わたしが帰省したときには「廣ちゃん」「安藝ちゃん」と呼び合って、まるで友達のようになかよく過ごした。
今も、わたしがこの地の言葉に囲まれて、ちょっと疎外感を持ちながら暮らしているのを気遣ってくれている。
だけど、「先生」になって少し変わってしまった。いや、「軍神の妻」になってから、だろうか。
丈夫な身体が損なわれていくのと引き換えに、末娘特有の少し頼りなげだった気性は失せ、痛々しいまでの気丈さを身につけていった。
亡き夫の忘れ形見の子を喪ったときですら、彼女は実の母にも姉にも、決して涙を見せなかったそうだ。
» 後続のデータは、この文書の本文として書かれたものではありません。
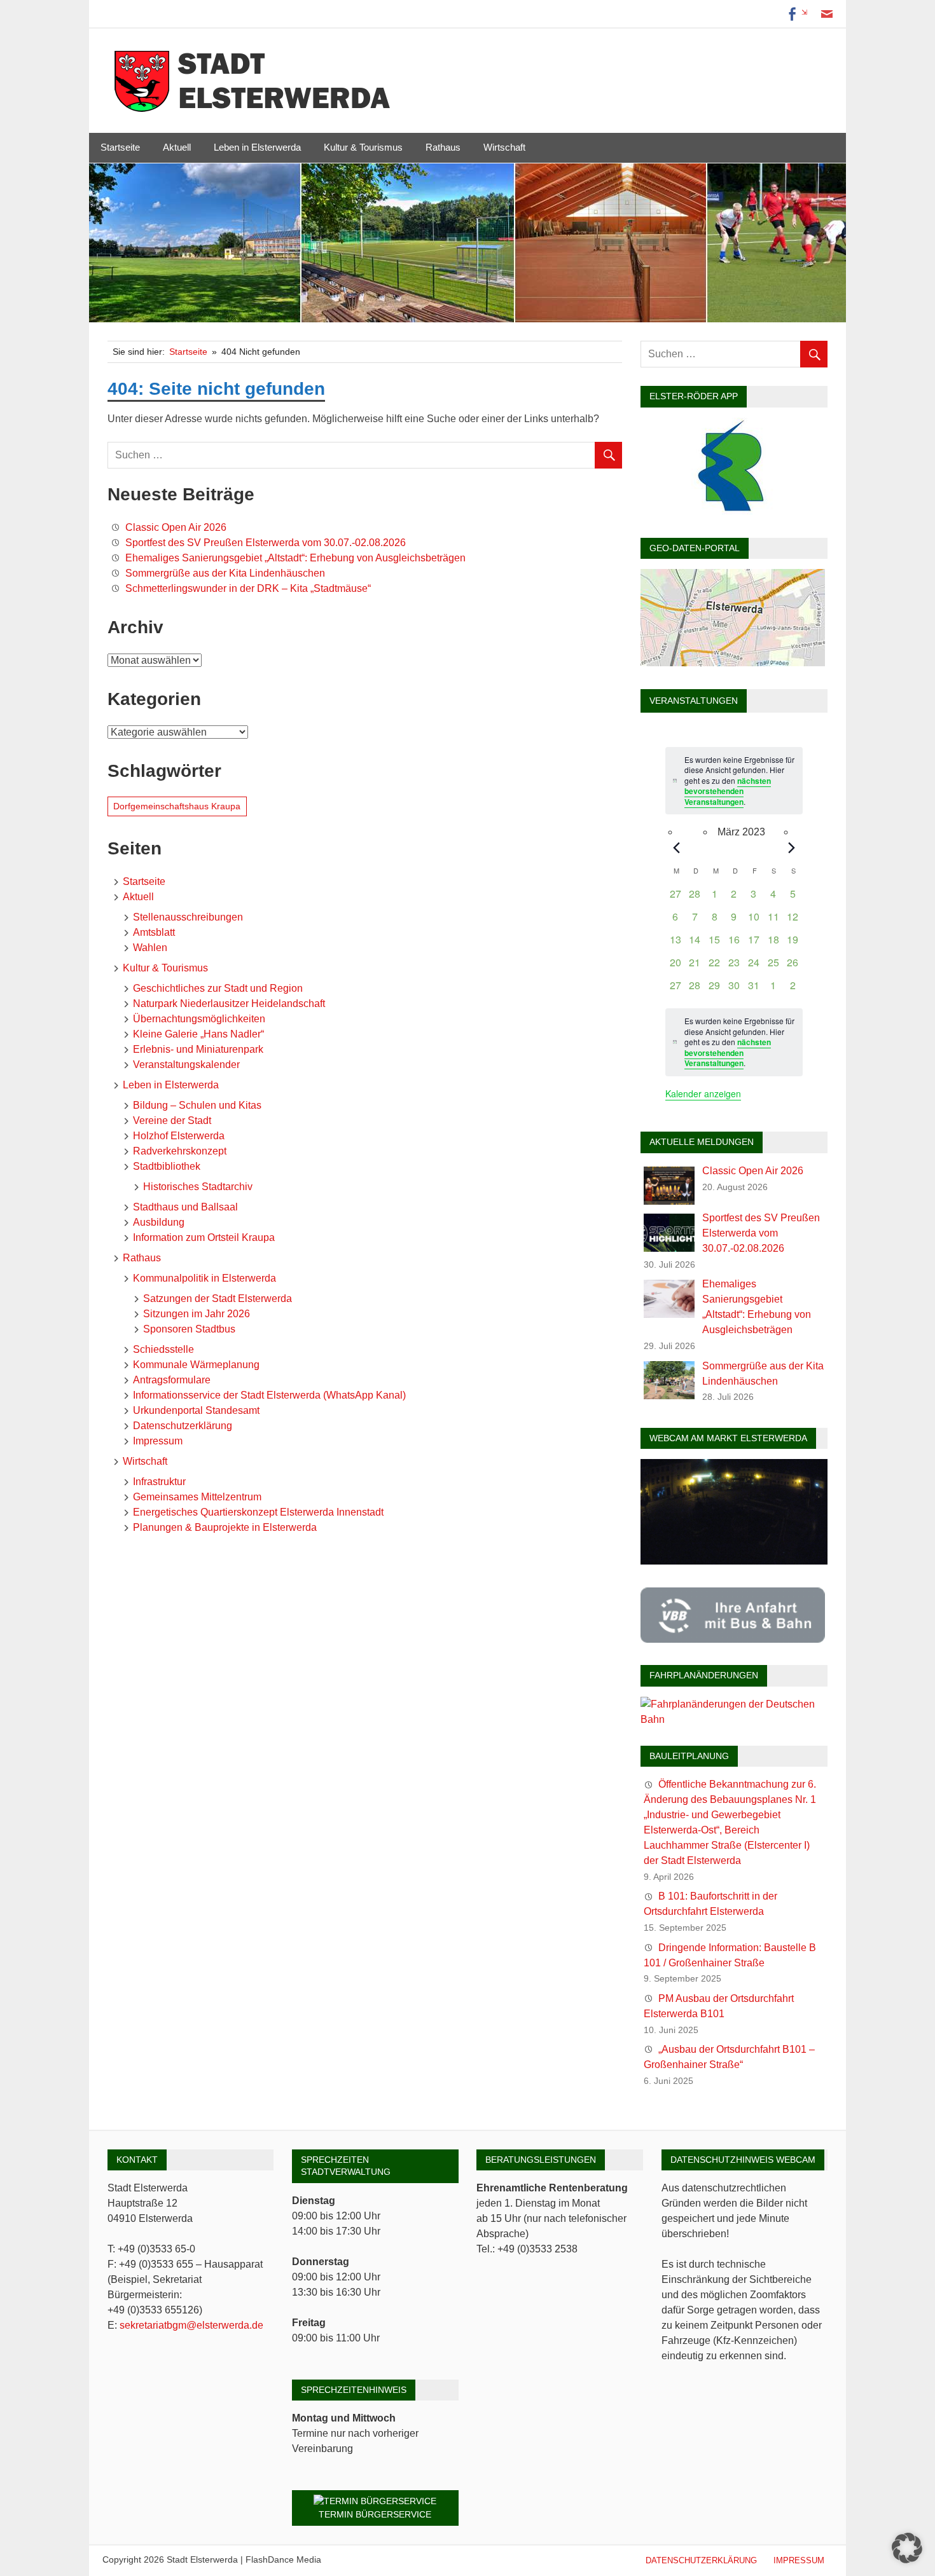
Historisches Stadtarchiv (198, 1186)
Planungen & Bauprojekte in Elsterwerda (225, 1527)
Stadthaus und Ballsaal (185, 1207)
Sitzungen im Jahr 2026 (196, 1313)
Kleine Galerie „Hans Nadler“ (198, 1034)
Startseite (120, 147)
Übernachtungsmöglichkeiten (199, 1018)
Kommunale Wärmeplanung (196, 1364)
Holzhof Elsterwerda (179, 1135)
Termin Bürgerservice (375, 2514)
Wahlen (150, 947)
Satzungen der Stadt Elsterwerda (217, 1298)
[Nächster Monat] (792, 847)
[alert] (733, 1042)
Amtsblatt (154, 932)
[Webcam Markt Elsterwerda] (734, 1561)
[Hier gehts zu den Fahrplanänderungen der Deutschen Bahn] (734, 1719)
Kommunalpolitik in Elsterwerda (204, 1278)
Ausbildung (158, 1222)
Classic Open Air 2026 (175, 527)
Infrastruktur (159, 1481)
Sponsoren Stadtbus (189, 1329)
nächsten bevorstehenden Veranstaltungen (727, 791)
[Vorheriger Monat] (676, 847)
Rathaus (443, 147)
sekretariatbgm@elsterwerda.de (191, 2325)
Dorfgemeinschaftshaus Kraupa (176, 806)
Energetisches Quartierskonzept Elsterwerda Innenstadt (258, 1512)
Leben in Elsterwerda (257, 147)
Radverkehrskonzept (179, 1151)
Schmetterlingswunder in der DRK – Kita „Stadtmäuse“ (248, 588)
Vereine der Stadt (172, 1120)
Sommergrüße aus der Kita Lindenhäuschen (225, 573)
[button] (907, 2548)
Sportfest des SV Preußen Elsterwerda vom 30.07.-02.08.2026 (265, 542)
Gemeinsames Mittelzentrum (197, 1496)
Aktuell (177, 147)
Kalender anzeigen (703, 1093)
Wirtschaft (504, 147)
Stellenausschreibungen (188, 917)
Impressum (158, 1440)
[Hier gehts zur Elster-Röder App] (733, 511)
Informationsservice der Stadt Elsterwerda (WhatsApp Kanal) (269, 1395)
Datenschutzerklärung (182, 1425)
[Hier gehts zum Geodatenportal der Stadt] (733, 662)
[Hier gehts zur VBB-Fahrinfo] (733, 1639)
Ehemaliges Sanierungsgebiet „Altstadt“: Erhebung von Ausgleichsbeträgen (295, 557)
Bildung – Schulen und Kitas (197, 1105)
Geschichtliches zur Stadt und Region (218, 988)
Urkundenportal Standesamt (196, 1410)
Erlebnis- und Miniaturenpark (198, 1049)
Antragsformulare (172, 1379)
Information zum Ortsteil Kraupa (204, 1237)
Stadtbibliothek (166, 1166)
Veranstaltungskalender (186, 1064)
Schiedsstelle (163, 1349)
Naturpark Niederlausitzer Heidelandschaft (229, 1003)
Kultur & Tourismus (363, 147)
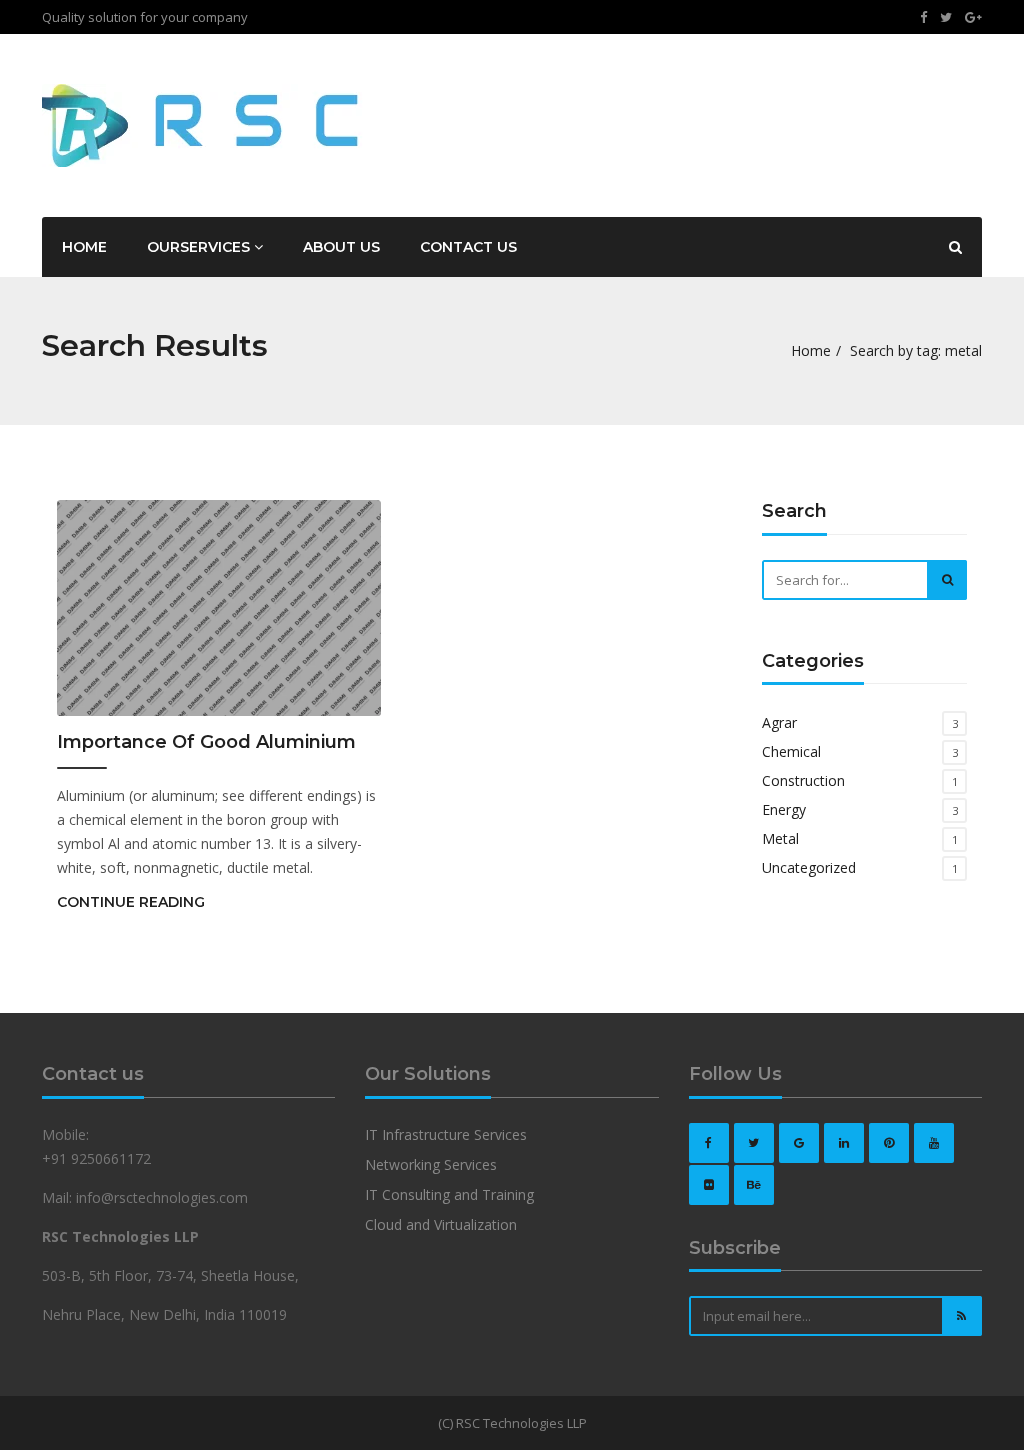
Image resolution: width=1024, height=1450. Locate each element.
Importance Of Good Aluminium (206, 742)
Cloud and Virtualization (441, 1224)
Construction (803, 780)
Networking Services (431, 1164)
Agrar (779, 722)
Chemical (791, 751)
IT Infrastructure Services (446, 1134)
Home (84, 247)
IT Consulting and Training (449, 1194)
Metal (780, 838)
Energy (784, 809)
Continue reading (131, 902)
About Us (341, 247)
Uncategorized (809, 867)
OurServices (200, 247)
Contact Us (468, 247)
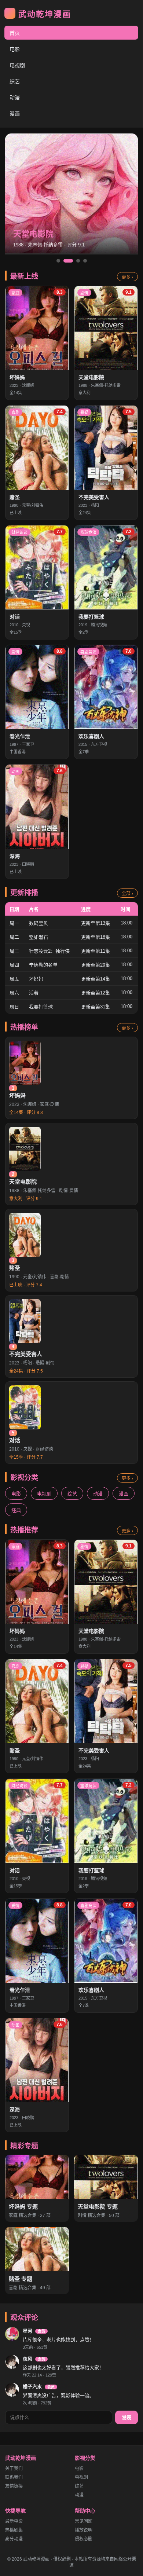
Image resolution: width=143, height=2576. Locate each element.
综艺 (15, 81)
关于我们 (14, 2468)
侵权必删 (83, 2539)
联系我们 (14, 2477)
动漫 (15, 97)
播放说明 (83, 2530)
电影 (15, 49)
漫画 (15, 114)
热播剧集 (14, 2530)
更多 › (127, 277)
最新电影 (14, 2521)
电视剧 (17, 65)
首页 (15, 33)
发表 (126, 2418)
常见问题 (83, 2521)
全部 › (127, 893)
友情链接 (14, 2486)
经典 (16, 1510)
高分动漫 (14, 2539)
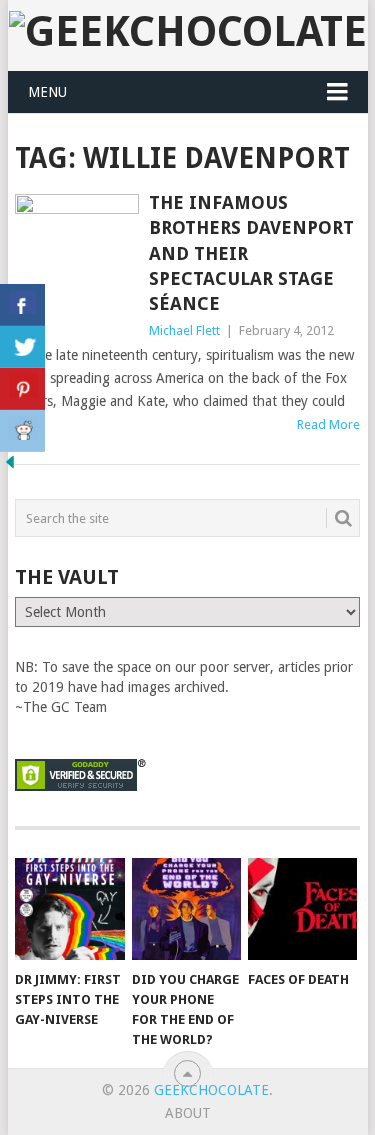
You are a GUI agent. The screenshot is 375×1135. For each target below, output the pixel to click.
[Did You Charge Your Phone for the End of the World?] (186, 909)
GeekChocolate (211, 1090)
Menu (47, 92)
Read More (328, 424)
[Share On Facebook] (22, 305)
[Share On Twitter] (22, 347)
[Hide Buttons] (10, 467)
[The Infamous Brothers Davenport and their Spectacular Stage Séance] (77, 240)
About (188, 1113)
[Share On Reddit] (22, 431)
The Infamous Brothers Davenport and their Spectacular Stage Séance (251, 253)
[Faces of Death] (302, 909)
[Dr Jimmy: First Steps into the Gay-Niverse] (69, 909)
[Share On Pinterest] (22, 389)
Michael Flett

私が寝つけなくなったのは、東京を離れてこの地へ来てからだ。
東京にいた頃は、寝ついたと思ったら警戒警報、そして瞬く間に空襲警報が、辺り一面に鳴り響いた。
それでも、うちの方は爆撃からどうやら外れたようだと知れると、家族三人で身を固くして入っていた、家の裏の真っ暗な防空壕の中ですら、いつの間にかうつらうつらしたものだ。
空襲などほとんどないこの町に来て、毎晩こんなに眠れなくなるなんて不思議でならない。
眠れないのは、眼を瞑ると思い出すからだ。